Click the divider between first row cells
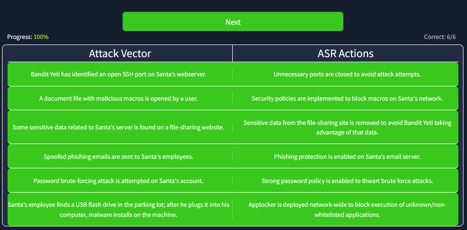This screenshot has width=467, height=230. pyautogui.click(x=233, y=74)
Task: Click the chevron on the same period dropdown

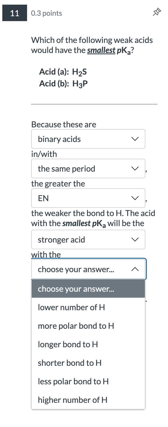Action: (x=135, y=168)
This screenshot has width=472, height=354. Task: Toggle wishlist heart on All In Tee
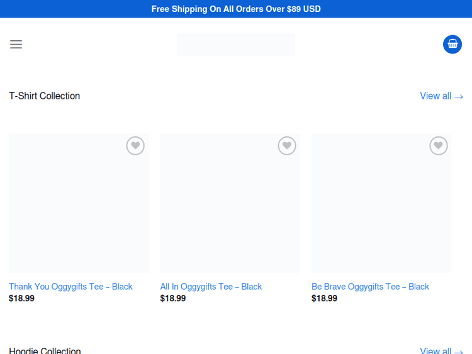click(x=287, y=146)
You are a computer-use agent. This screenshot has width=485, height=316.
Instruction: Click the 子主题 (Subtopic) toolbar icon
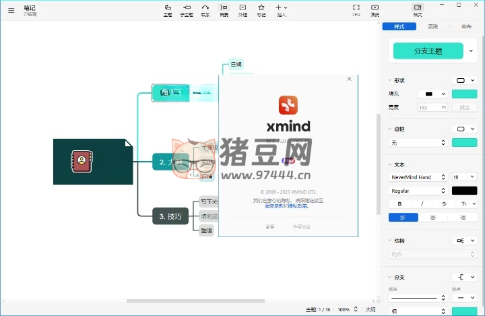[187, 9]
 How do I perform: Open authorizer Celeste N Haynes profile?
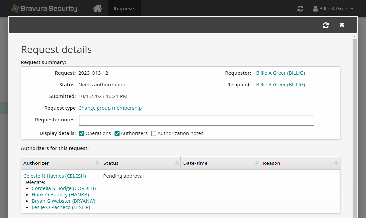click(x=55, y=176)
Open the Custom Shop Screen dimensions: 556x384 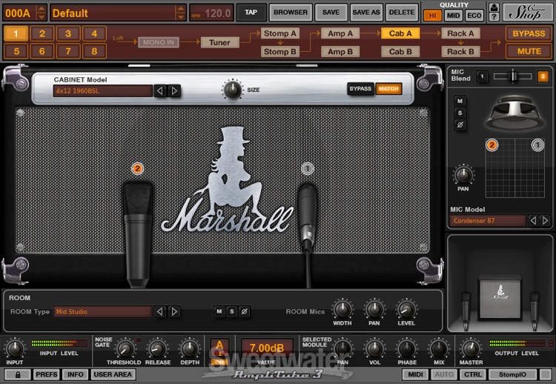[x=528, y=12]
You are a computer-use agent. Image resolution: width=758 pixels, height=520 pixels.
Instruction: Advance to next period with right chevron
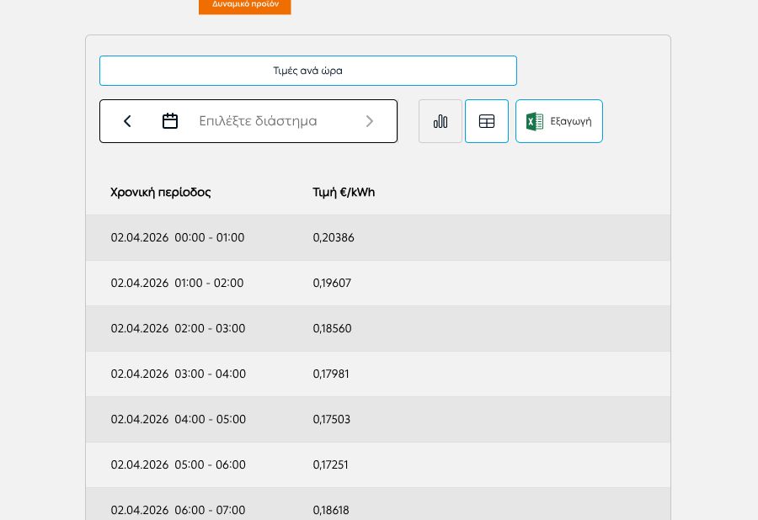point(369,121)
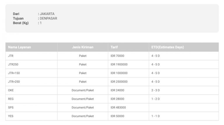Click the Berat (Kg) label
Screen dimensions: 224x125
[x=21, y=23]
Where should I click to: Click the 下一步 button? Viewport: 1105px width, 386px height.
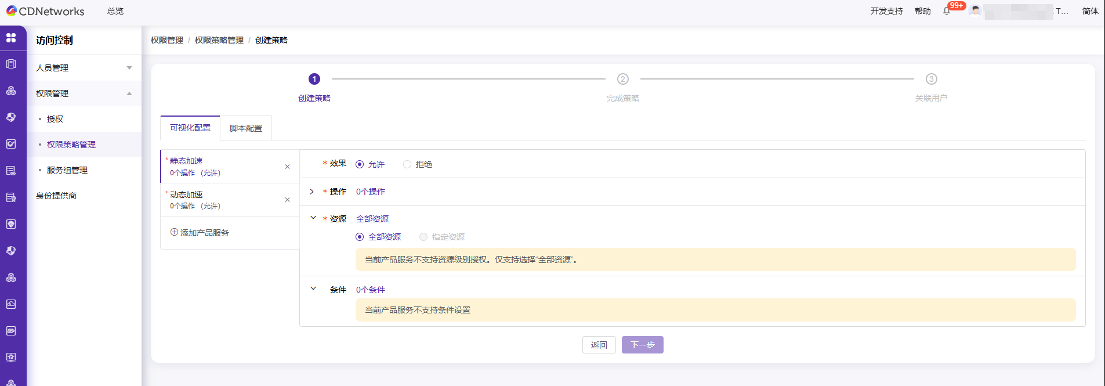tap(642, 345)
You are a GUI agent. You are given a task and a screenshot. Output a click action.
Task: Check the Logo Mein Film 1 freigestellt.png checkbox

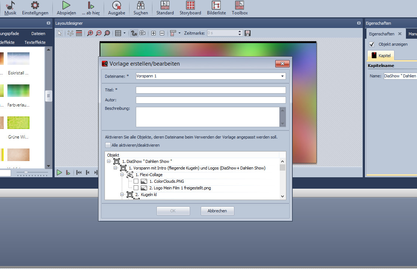click(x=136, y=188)
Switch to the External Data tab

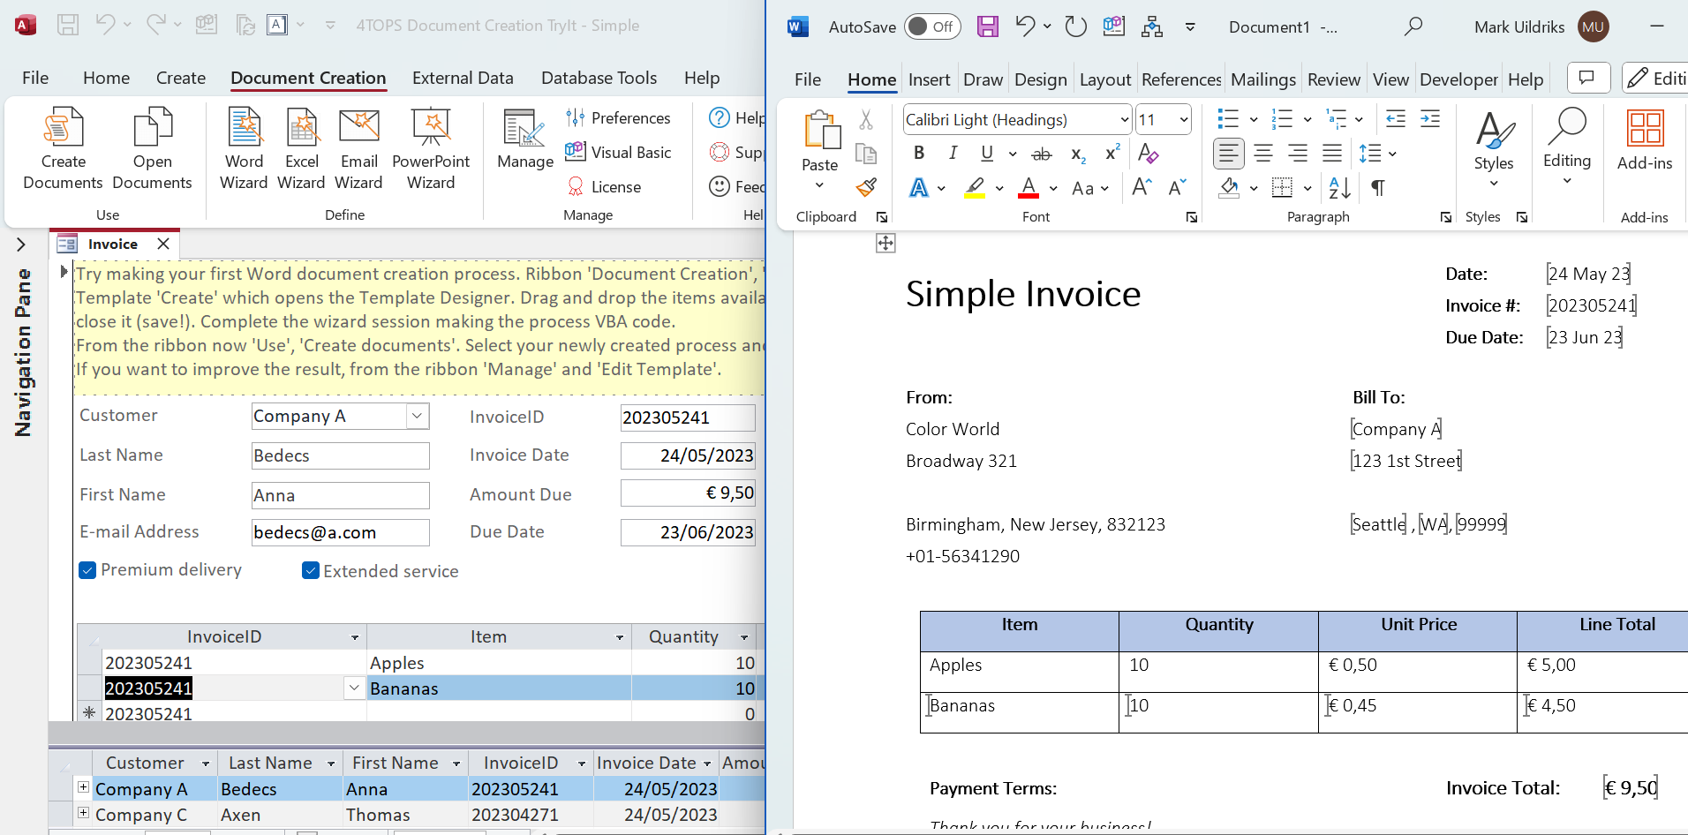pyautogui.click(x=462, y=78)
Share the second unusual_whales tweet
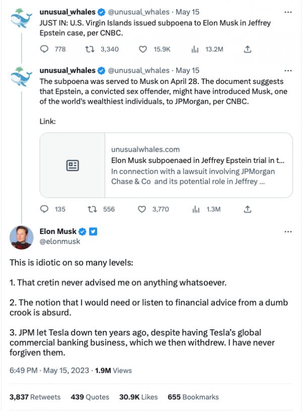The width and height of the screenshot is (302, 411). coord(247,209)
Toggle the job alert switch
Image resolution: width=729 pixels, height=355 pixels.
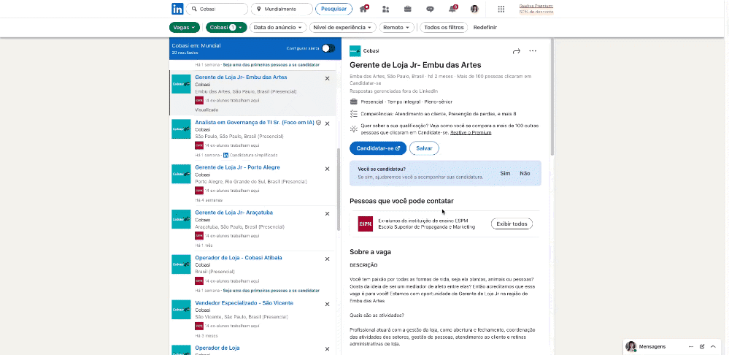[x=328, y=48]
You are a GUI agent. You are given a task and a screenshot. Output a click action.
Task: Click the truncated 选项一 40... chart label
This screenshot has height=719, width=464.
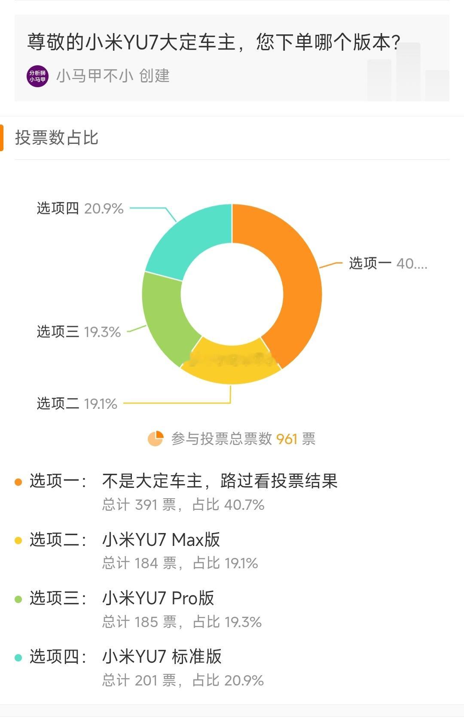(388, 263)
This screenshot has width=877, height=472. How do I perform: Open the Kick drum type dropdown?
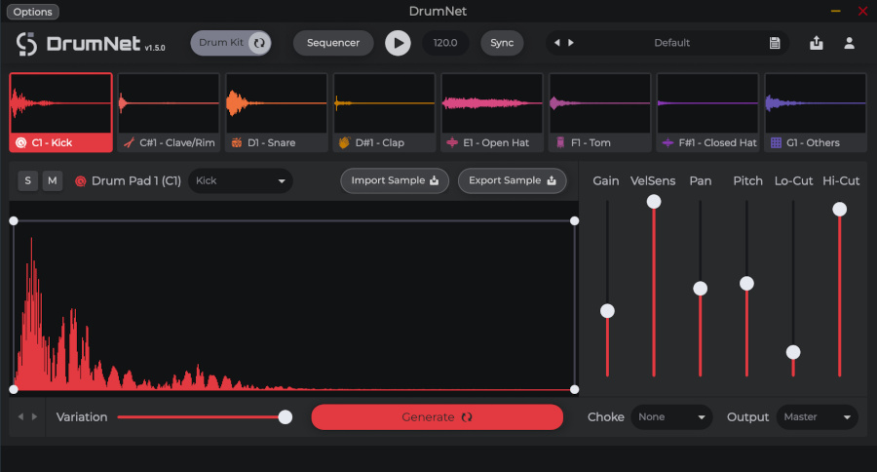pyautogui.click(x=240, y=180)
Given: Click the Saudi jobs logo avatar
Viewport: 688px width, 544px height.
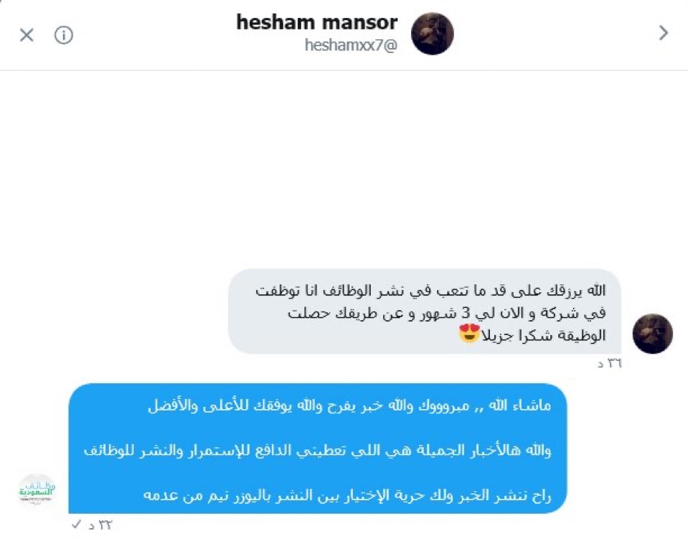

■ ■ ■

■ WHAT YOU SHOULD DO:
Give again, word for word, the line that contains "You are a computer-use agent. Image" and every line after it through the end of the entries; omit the pictures.

■ RESULT:
You are a computer-use agent. Image resolution: width=758 pixels, height=520 pixels.
Instruction: Advance to next period with right chevron
point(369,121)
Click the Berat (Kg) label
Screen dimensions: 224x125
[x=21, y=23]
Where should I click to: Click the 下一步 button? Viewport: 1105px width, 386px height.
tap(642, 345)
You are a GUI agent. You are given a task and a screenshot. Output a click action.
Task: Check the Logo Mein Film 1 freigestellt.png checkbox

click(x=136, y=188)
Switch to the External Data tab

pyautogui.click(x=462, y=78)
Share the second unusual_whales tweet
The width and height of the screenshot is (302, 411). coord(247,209)
Toggle the job alert switch
Image resolution: width=729 pixels, height=355 pixels.
[x=328, y=48]
You are a GUI agent. You are given a task and a screenshot. Output a click action.
Task: Click the truncated 选项一 40... chart label
This screenshot has height=719, width=464.
(388, 263)
This screenshot has width=877, height=472. How do I perform: Open the Kick drum type dropdown?
pyautogui.click(x=240, y=180)
Given: Click the Saudi jobs logo avatar
Viewport: 688px width, 544px height.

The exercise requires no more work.